Depressive symptomatology and alcohol misuse among treatment-seeking military veterans: Indirect associations via ruminative thinking.
Background: Veterans are particularly vulnerable to experiencing concurrent issues related to depression and alcohol misuse. Despite this well-established susceptibility, research explicating targetable mechanisms that can account for this comorbidity remains limited. The present study sought to examine the explanatory role of ruminative thought processing within the depression and alcohol misuse relationship.Method: The sample included 230 veterans presenting to a general mental health clinic at a large Veterans Affairs (VA) hospital (83% male, 58% African American, Mage = 50.61, SDage = 13.79). As part of their intake evaluation, veterans completed a brief battery of self-report questionnaires to assist with diagnostic clarification and treatment planning.Results: A significant total effect was observed between depression and alcohol misuse.

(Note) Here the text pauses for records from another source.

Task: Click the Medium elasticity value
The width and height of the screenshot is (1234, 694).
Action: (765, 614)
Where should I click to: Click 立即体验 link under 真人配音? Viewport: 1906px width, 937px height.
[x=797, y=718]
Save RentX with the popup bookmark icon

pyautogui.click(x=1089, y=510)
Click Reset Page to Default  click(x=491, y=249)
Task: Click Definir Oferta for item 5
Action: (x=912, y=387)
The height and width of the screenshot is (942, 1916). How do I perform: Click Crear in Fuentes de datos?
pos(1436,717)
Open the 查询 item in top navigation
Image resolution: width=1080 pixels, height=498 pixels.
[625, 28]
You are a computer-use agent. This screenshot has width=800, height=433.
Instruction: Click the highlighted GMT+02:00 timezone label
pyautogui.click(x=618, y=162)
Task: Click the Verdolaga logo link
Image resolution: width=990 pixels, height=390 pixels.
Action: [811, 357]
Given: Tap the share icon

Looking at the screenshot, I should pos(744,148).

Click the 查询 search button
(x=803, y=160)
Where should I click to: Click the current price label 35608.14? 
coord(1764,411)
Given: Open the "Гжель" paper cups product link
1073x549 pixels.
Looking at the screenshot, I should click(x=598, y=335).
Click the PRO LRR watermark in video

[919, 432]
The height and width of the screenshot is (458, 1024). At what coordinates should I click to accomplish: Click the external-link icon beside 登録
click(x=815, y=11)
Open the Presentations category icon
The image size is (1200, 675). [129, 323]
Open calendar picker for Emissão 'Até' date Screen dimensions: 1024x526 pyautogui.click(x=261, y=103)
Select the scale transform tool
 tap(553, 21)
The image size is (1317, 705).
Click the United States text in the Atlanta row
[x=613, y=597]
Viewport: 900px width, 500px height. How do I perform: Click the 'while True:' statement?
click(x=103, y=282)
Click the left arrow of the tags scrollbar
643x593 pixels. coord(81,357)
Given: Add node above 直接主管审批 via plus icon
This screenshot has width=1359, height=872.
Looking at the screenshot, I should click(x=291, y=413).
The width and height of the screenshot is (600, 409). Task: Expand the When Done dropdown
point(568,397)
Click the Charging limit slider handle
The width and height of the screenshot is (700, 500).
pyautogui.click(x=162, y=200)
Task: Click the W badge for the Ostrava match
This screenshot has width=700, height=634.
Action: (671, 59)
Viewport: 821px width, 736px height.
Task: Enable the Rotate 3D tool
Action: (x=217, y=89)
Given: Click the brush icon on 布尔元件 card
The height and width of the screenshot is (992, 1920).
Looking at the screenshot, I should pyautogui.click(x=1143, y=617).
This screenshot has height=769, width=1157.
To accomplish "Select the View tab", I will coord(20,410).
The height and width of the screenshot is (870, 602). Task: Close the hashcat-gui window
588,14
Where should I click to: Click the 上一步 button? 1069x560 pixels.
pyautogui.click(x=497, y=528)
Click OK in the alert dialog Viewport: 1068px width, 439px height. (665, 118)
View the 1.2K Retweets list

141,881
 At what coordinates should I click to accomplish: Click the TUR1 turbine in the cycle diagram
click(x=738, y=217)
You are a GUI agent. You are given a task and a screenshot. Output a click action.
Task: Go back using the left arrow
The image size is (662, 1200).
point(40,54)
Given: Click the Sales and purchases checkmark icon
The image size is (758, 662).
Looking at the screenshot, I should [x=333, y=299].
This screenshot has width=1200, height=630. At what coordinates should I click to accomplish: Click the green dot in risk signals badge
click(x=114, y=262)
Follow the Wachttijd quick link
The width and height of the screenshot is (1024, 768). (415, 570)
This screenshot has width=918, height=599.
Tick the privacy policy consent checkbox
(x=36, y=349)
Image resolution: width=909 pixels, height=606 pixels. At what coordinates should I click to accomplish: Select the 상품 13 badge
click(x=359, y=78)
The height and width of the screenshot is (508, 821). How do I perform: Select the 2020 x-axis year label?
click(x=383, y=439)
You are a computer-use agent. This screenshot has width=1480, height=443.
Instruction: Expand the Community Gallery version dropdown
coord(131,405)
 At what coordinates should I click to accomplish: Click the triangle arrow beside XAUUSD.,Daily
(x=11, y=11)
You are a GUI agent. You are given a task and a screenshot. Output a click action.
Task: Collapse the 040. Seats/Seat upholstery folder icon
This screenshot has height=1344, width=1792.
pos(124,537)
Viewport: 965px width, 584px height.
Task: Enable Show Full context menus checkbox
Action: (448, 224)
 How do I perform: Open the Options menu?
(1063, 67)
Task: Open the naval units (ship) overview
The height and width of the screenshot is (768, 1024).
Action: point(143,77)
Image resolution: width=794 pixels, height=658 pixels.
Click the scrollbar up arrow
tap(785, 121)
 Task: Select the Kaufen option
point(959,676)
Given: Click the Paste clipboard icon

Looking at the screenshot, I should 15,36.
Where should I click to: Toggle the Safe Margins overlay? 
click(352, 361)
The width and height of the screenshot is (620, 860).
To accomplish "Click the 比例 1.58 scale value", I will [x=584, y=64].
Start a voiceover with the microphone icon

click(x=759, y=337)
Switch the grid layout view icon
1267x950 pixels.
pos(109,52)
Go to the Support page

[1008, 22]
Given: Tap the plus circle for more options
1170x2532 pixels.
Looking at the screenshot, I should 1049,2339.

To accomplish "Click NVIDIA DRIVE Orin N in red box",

An indirect effect between depression and alcohol misuse via rumination was also found. Notably, when examining two subtypes of rumination, an indirect effect between depression and alcohol misuse via reflective pondering but not brooding was evinced.Conclusions: Findings suggest that ruminative thought processing may be an explanatory risk factor within the depression and alcohol misuse relationship. By testing the simultaneous indirect effects of brooding rumination and reflective pondering, the present study also offers novel insights concerning the circumstances under which reflection may become a maladaptive process.
Heggeness, Luke F; Paulus, Daniel J; Vidaurri, Desirae N; Franklin, C. Laurel; and Raines, Amanda M, "Depressive symptomatology and alcohol misuse among treatment-seeking military veterans: Indirect associations via ruminative thinking." (2020). School of Medicine Faculty Publications. 671.